All the best Christmas films are those which include elements less saccharine than a candy cane. Lest we forget, a key plot point of Miracle on 34th Street is Kris Kringle being committed to the most famous psychiatric hospital in America.

Contrast this with, say, Deck the Halls (2006) in which Danny DeVito and Matthew Broderick compete to find out who likes Christmas the most (Rotten Tomatoes rating: 6%). Or A December Bride (2016) in which two friends pretending to be a couple … end up a couple. Or remember Jack Frost (2008)? In which a kid’s dad is reincarnated as a snowman (enough said). Or the original schmaltz-fest, 1954’s White Christmas. And the less said about the multiple shlock Christmas film efforts of Tim Allen – a man with possibly the worst CV of all time, Toy Story aside – the better.

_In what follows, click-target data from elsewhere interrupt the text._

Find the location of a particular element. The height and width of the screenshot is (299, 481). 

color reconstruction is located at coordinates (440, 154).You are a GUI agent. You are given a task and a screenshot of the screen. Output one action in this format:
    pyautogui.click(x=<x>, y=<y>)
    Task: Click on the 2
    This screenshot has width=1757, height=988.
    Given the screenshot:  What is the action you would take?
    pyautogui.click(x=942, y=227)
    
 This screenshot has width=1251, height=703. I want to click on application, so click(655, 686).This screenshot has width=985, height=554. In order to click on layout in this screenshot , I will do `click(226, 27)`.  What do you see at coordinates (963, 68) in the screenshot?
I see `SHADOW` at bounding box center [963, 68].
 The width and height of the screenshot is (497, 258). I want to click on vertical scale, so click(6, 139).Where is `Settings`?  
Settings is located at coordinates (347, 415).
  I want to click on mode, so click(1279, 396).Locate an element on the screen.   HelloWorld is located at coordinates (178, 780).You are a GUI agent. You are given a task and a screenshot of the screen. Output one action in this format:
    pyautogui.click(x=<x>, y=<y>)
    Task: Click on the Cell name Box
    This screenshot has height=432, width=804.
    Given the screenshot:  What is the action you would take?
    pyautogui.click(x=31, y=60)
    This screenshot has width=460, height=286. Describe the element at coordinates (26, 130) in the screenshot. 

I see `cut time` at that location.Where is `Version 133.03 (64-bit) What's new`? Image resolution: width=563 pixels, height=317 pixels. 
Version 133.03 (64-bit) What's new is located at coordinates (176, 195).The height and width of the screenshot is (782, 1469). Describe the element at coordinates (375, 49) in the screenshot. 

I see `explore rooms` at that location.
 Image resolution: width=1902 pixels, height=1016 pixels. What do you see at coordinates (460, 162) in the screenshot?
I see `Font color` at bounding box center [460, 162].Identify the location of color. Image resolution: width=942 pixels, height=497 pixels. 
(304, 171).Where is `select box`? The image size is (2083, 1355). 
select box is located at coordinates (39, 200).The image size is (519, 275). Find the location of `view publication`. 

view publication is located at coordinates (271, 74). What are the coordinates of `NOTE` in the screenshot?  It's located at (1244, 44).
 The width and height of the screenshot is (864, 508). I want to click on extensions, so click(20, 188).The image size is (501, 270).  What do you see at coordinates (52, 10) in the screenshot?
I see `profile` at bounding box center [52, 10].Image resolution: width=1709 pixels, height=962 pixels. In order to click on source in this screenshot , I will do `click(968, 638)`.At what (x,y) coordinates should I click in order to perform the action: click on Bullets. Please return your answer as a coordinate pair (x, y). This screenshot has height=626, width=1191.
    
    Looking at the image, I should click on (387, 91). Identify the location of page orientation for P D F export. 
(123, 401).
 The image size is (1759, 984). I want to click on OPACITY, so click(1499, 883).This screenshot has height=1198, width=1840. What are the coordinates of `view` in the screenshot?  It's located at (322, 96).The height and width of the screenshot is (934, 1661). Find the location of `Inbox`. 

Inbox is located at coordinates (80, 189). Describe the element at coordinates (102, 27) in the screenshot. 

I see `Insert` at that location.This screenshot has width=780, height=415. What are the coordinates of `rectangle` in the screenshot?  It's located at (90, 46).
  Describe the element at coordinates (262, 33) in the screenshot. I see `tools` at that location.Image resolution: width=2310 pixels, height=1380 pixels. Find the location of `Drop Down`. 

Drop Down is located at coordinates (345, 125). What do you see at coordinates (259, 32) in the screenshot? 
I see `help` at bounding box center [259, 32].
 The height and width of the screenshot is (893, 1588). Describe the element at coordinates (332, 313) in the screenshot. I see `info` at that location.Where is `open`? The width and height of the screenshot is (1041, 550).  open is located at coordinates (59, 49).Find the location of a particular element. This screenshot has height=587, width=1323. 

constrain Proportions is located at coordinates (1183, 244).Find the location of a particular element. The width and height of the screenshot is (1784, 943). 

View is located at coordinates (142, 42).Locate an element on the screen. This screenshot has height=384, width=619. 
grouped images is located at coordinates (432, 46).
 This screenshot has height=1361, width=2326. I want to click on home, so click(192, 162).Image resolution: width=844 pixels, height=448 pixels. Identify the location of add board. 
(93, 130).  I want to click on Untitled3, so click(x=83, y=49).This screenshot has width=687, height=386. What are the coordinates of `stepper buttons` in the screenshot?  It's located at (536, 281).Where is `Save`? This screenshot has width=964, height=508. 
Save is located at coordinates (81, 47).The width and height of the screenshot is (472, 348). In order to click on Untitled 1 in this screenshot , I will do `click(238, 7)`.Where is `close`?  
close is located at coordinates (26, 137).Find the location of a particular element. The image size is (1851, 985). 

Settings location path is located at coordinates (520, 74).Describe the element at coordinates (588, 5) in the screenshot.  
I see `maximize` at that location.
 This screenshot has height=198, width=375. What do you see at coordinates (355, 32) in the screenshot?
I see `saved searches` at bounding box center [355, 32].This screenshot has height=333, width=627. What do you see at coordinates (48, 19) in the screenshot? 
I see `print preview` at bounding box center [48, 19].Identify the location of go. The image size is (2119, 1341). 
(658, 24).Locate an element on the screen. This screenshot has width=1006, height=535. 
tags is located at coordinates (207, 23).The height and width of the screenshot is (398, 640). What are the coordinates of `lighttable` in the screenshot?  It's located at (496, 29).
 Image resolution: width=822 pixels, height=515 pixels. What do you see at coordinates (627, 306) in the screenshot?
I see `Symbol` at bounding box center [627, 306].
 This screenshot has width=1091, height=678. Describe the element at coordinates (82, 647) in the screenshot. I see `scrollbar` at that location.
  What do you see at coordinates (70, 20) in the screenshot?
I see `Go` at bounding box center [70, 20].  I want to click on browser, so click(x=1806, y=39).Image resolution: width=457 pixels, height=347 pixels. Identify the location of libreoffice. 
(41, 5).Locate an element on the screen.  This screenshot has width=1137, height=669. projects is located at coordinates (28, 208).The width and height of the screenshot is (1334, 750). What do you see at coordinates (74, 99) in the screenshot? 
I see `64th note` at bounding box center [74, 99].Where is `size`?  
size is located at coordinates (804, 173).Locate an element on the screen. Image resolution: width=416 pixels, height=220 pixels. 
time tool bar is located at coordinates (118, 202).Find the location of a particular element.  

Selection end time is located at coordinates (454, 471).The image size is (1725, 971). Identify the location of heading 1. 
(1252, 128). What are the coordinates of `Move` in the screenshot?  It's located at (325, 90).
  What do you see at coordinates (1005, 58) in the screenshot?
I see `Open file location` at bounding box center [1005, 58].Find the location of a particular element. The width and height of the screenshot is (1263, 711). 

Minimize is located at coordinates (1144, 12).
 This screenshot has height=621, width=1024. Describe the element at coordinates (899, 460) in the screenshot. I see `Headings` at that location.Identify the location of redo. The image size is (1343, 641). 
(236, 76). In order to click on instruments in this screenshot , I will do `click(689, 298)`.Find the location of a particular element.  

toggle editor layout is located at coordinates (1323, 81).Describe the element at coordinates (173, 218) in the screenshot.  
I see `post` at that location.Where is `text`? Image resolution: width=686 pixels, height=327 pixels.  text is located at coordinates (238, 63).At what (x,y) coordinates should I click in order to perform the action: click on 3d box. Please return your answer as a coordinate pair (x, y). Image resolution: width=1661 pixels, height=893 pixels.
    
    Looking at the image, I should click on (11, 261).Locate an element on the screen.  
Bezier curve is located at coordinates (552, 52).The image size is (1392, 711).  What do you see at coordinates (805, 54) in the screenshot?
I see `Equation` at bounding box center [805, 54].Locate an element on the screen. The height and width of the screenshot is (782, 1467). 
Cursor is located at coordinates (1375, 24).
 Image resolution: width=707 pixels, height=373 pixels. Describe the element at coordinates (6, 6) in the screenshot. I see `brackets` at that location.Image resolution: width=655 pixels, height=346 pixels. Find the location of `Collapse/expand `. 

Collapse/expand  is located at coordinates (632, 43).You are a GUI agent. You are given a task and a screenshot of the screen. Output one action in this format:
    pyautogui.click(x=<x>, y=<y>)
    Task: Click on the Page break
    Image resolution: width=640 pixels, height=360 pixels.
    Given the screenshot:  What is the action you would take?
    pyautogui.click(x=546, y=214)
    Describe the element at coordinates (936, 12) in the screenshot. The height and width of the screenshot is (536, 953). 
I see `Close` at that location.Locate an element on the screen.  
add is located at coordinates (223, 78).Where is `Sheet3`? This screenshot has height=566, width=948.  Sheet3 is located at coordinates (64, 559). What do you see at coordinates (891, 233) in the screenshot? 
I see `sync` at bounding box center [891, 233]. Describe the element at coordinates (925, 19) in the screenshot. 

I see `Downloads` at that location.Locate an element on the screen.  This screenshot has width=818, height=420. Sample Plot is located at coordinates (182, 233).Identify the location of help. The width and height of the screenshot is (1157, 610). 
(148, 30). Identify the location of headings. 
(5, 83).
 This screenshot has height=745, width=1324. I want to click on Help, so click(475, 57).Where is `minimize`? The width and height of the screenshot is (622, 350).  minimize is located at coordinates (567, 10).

Carol on her impromptu road trip.
Carol on her impromptu road trip. Photograph: The Weinstein Company/Allstar

No, Carol is the seasonal film for grown-ups. Style and subtlety isn’t something that comes to mind when one thinks of Christmas films, but Haynes’ movie is beautiful: the muted tones of cinematographer Ed Lachman; Carter Burwell’s sumptuous piano-based score (performed by the Seattle Symphony orchestra); Phyllis Nagy’s script is perfect, as are the lines incorporated straight from Highsmith’s novel (“what a strange girl you are … flung out of space”).

Carol received critical acclaim, won awards, and has many enthusiasts, but it’s become a traditional December watch for the LGBT community in particular (with lesbians leading the fandom). Its simmering eroticism blows Jude Law and Cameron Diaz’s cuddly courtship in The Holiday out of the water, and it features surely the hottest sex scene ever committed to celluloid to take place in a single bed.

But most importantly, it bucks what has become known as the “bury your gays” trope, in which fictional non-heterosexual folk always suffer miserable – and often fatal – endings. As Blanchett puts it, Carol instead “ends with possibility, which is all any love affair can begin with”.

All of the emotions tied up with that very specific Christmas-to-new-year period are present. The ephemerality, the ambiguous feelings of transition. The peer pressure to have the perfect time with the perfect people. The simultaneity of seasonal community vibes but, somehow, often, the accent of loneliness. The wholesomeness, but also the hangovers. It’s all there. It’s a gift of a film. And not a reindeer in sight.